In Zahlen gegossen heißt das: Während der Nettobeitrag der 23 EU-Länder ohne Sonderregelung um durchschnittlich acht Prozent steigen wird, liegt der Zuwachs bei der privilegierten Viererbande bei rund 15 Prozent. Österreich würde somit auf einen zusätzlichen Obolus von knapp 400 Millionen Euro kommen, hat das Berliner Jacques-Delors-Institut berechnet. Und diese Summe ist noch ziemlich konservativ geschätzt, weil sie auf dem britischen Nettobeitrag von 2014 und 2015 in Höhe von rund zehn Milliarden Euro basiert. Wegen der weit über dem EU-Schnitt liegenden wirtschaftlichen Entwicklung des Königreichs vergrößert sich der positive Saldo laufend.

Schockwirkung

"Das ist ein Schock für diese vier Länder", sagt dazu Jörg Haas vom Delors-Institut im Gespräch mit dem Standard. Von einer radikalen Kürzung des durch den Brexit verursachten Finanzierungsbedarfs hält er aber trotzdem nichts. Die genannten zehn Milliarden Euro entsprächen in etwa den gesamten Ausgaben für die Forschung oder für die Außen- und Sicherheitspolitik der Union.

Zudem verweist er darauf, dass Länder wie Deutschland oder Österreich viel stärker vom Binnenmarkt profitierten als Staaten am Rand der Union. Und noch ein Argument wirft der Wissenschafter in die Waagschale: "Eigentlich sollten alle Rabatte in der EU abgeschafft werden."

"Money back"

Sie gehen auf Margaret Thatcher zurück, die 1984 ihr berühmtes "I want my money back" postulierte. Die verstorbene frühere britische Regierungschefin hatte nach ihrer legendären Rede beim EU-Ratstreffen im französischen Fontainebleau tatsächlich erreicht, dass London zwei Drittel seines Nettobeitrags im jeweils folgenden Jahr zurückerhält. Das hat in der seither verstrichenen Zeit das hübsche Sümmchen von 111 Milliarden Euro ergeben. Besonders argwöhnisch wurde auf die Vergünstigung geschielt, als 2004 die erste Osterweiterung startete. Mit dem Ergebnis, dass sogar die ärmeren neuen Mitgliedsstaaten den Britenrabatt mitfinanzieren müssen.

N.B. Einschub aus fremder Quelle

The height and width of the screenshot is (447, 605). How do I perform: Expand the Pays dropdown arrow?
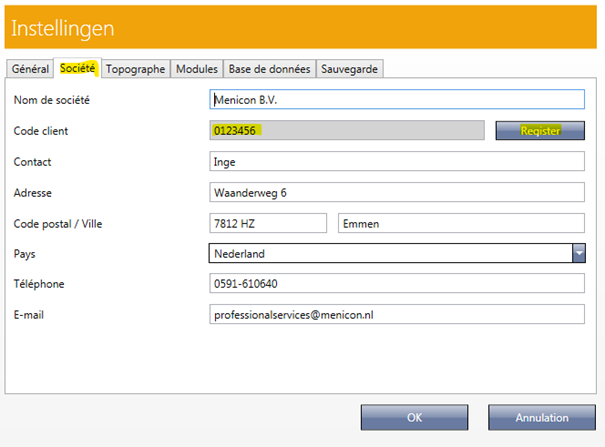pyautogui.click(x=578, y=254)
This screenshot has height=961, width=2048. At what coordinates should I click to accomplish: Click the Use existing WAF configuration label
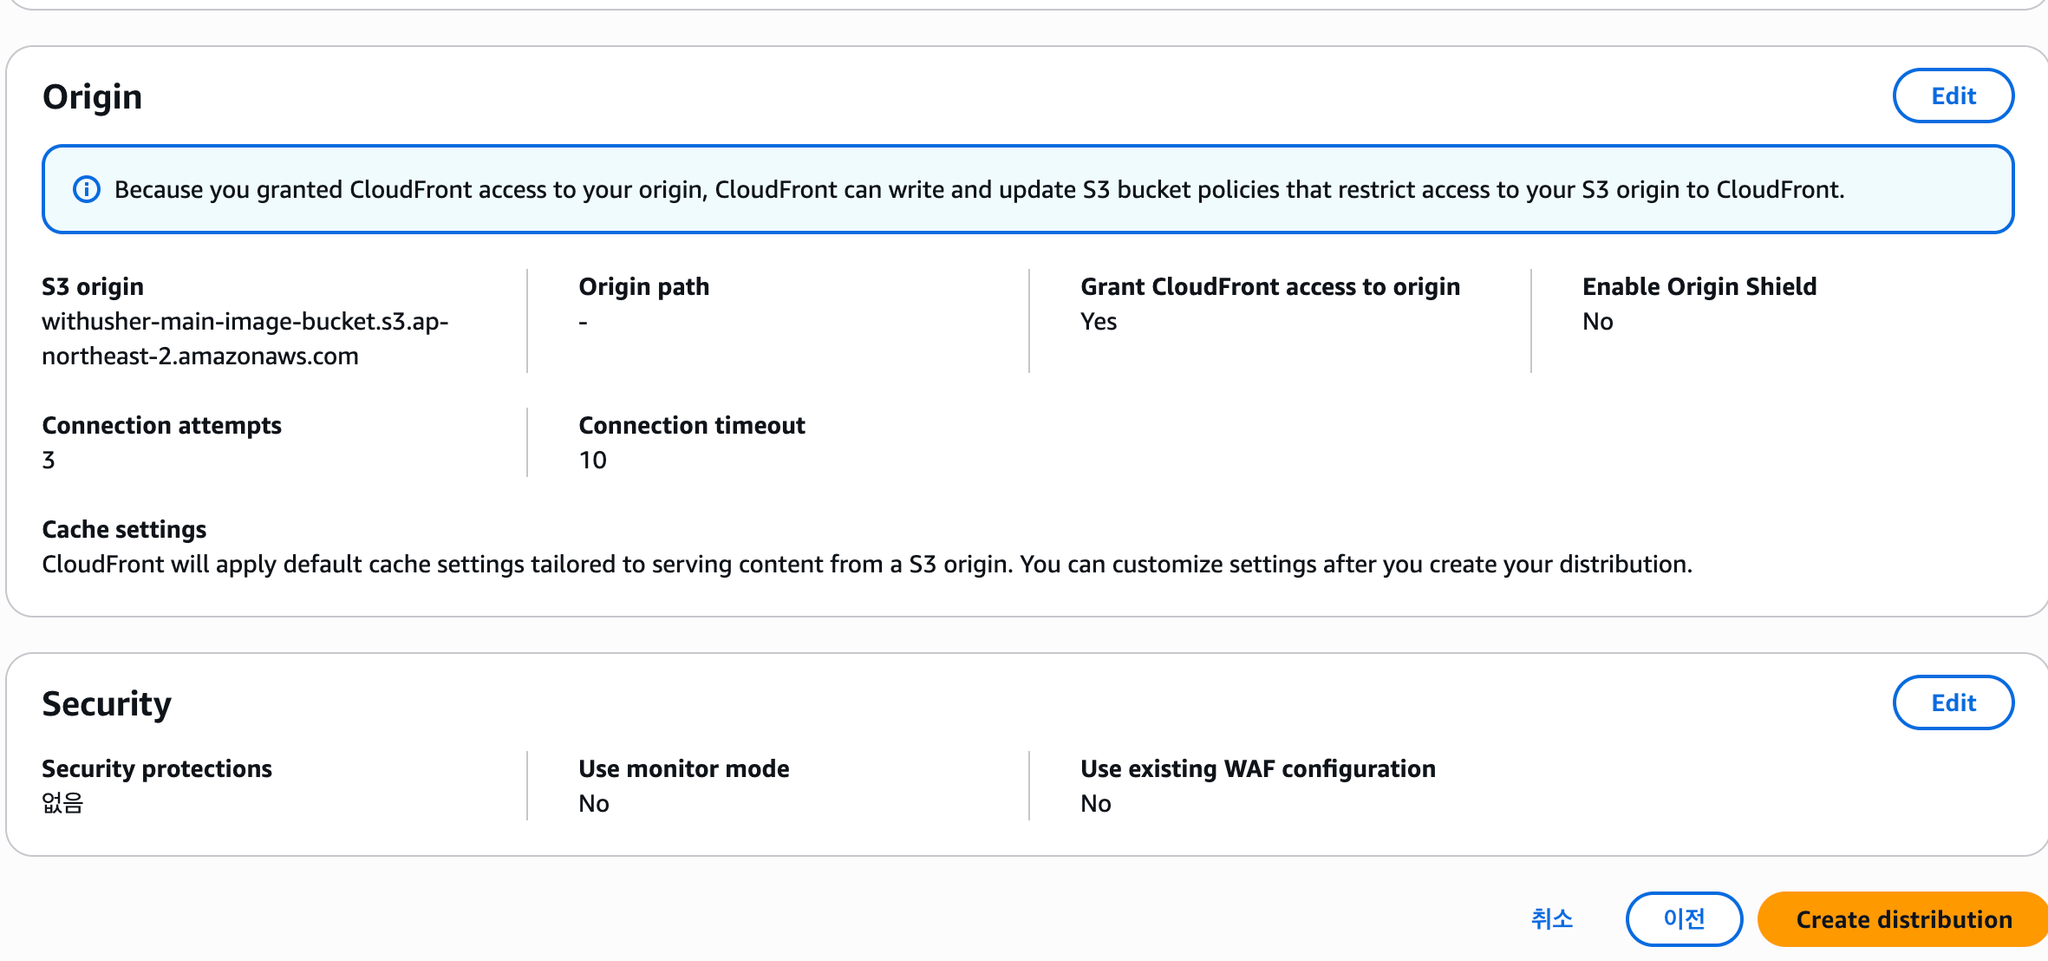1258,769
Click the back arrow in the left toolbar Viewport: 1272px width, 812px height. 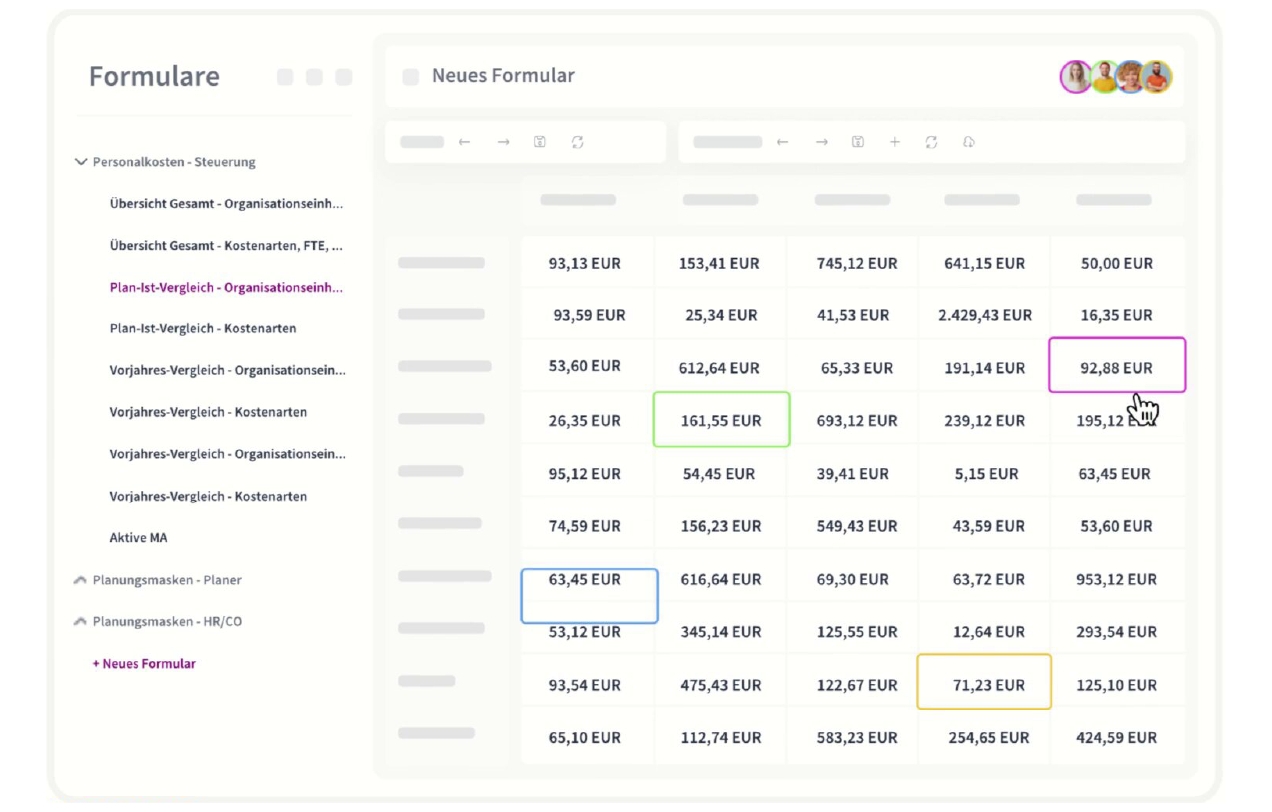[x=464, y=142]
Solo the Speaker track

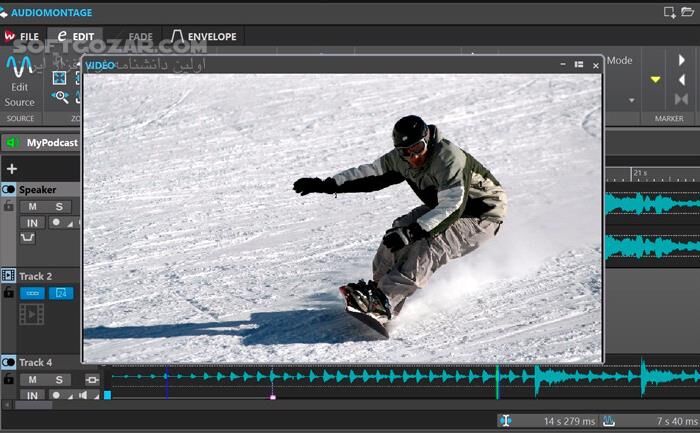pos(59,206)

2002 haben dann einige im Verhältnis zu ihrer Wirtschaftskraft besonders große Nettozahler eine Entlastung durchgesetzt. Deutschland, Schweden, die Niederlande und eben Österreich müssen seither nur für ein Viertel dessen aufkommen, was sie zur Finanzierung des Britenrabatts eigentlich leisten müssten.

Schlechte Position

Die ohnehin schon schwierigen Verhandlungen zum EU-Haushalt – der aktuelle Finanzrahmen läuft bis 2020 – werden durch den Brexit somit noch problematischer. Die Position der Nettozahler ist dabei nicht die beste: Gibt es keine Einigung, wird einfach das Budget des Vorjahres fortgeschrieben – Kürzungen sind also per se nicht vorgesehen. Für eine Reform des Haushalts spricht dennoch viel. Der Chef des Münchner Ifo-Instituts, Clemens Fuest: "Erhebliche Teile der EU-Ausgaben, insbesondere im Bereich der Agrarpolitik und der Regionalpolitik, erbringen keinen Mehrwert." (Andreas Schnauder, 26.3.2017)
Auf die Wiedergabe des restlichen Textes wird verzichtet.